As the 2016 presidential campaign heats up, Bash will segue from Capitol Hill to covering the Republican field, handling the beats in tandem for as long as she can. That could mean plenty of time reporting on Governor Chris Christie, should he declare as a presidential candidate. Bash has found Christie “fascinating” to interview. “He talks like a person, he doesn’t talk like a politician,” she says. “Maybe it’s because I have the Jersey thing, I get him. The fact that he can thrive as a Republican in a very blue state with a very blue legislature is just very unique in today’s times.”

She cautions that Christie may need to tone down the belligerence he has often shown reporters once he hits the national campaign trail—“when he goes to the reporters that matter in primary states, like Iowa or South Carolina, where they don’t talk to people like that,” she says. “I’m guessing, if I’m him, I have to balance not being rude with doing something that doesn’t feel authentic. The appeal of Christie is that he does appear authentic at a time when nobody trusts any politicians.”

While covering the Republican field in 2008, Bash lived in Iowa for six weeks, “which I’m not going to do again. I’m going to be very judicious with when I travel,” says Bash, wary of spending too much time away from her son, Jonah, whom she had in 2011 with her second husband, CNN chief national correspondent John King. The pair divorced in 2012 and share custody of Jonah. She calls working with her ex a “non-issue…We knew each other as colleagues before we got married, and now we’re colleagues and we’re not married. We talk every day as parents because we’re co-parenting our son. There’s no drama, so it’s nice.”

Bash, who parted with first husband Jeremy Bash in 2006, is now dating actor Spencer Garrett, best known for his TV roles on Satisfaction and House of Cards. “Somehow it works,” she says, calling the Los Angeles-based Garrett “one of the funniest people I’ve ever met and very kind. He is also a political junkie. Sometimes he knows more about what’s going on in this town than I do.”

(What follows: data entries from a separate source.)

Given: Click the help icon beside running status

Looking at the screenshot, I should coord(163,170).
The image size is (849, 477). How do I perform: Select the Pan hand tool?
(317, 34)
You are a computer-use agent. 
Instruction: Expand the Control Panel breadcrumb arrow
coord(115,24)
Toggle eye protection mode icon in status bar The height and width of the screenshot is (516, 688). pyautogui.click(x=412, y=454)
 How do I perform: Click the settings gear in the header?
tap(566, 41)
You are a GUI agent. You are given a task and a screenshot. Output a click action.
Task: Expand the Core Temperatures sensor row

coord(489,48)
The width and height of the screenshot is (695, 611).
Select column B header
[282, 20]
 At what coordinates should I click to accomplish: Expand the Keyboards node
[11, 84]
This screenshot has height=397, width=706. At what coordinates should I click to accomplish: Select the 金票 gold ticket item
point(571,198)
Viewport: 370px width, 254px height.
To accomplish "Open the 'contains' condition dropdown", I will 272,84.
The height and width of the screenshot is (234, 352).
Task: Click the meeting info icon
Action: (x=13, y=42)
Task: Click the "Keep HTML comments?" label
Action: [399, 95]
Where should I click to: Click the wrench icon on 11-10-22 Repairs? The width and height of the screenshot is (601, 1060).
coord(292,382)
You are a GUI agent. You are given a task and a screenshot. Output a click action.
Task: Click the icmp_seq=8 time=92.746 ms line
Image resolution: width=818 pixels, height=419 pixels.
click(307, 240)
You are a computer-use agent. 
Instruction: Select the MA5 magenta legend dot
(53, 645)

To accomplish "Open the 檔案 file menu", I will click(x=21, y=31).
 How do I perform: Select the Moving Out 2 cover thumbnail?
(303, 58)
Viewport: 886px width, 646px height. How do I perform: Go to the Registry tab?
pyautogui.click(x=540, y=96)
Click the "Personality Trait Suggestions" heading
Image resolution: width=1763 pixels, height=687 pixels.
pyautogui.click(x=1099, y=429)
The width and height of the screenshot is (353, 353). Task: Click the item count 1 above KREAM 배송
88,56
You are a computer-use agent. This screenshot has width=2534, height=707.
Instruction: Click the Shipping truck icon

As a working single mom, Bash has found solidarity with her fellow female journalists. After Boehner’s press conference, she chats with NBC’s Kelly O’Donnell and CBS’s Nancy Cordes, whom she refers to as “my girls.” “We get each other on so many levels…being a woman in television; in Nancy’s case, juggling the kids,” Bash says. “There’s a whole different level of weird when you work in TV news.” The affection is mutual. O’Donnell jokingly offers to throw rose petals in Bash’s path if it will help her impress this reporter.

Bash’s D.C. support system now extends to her parents, who recently moved to the area to spend more time with their grandson, but she has no plans to abandon her roots. “My brother is in New York and we’re thinking about maybe doing a Jersey Shore house because it’s in the middle,” she says. “I grew up going down the Shore” to places like Seaside Heights and Point Pleasant, as well as Ocean City, where a good friend’s family had a house.

Plus, she returns to visit school chums and for high school reunions. “My 20th was at the Holiday Inn in Secaucus. It was so classic Jersey, it was awesome. I have such great memories of New Jersey and I still consider myself a Jersey girl,” she says, even joking about the requisite huge hair during her teen years. “If you saw pictures of me when I was in high school in the ’80s, you would have no doubt of where I grew up.”

Melinda Newman is the Hollywood correspondent for New Jersey Monthly.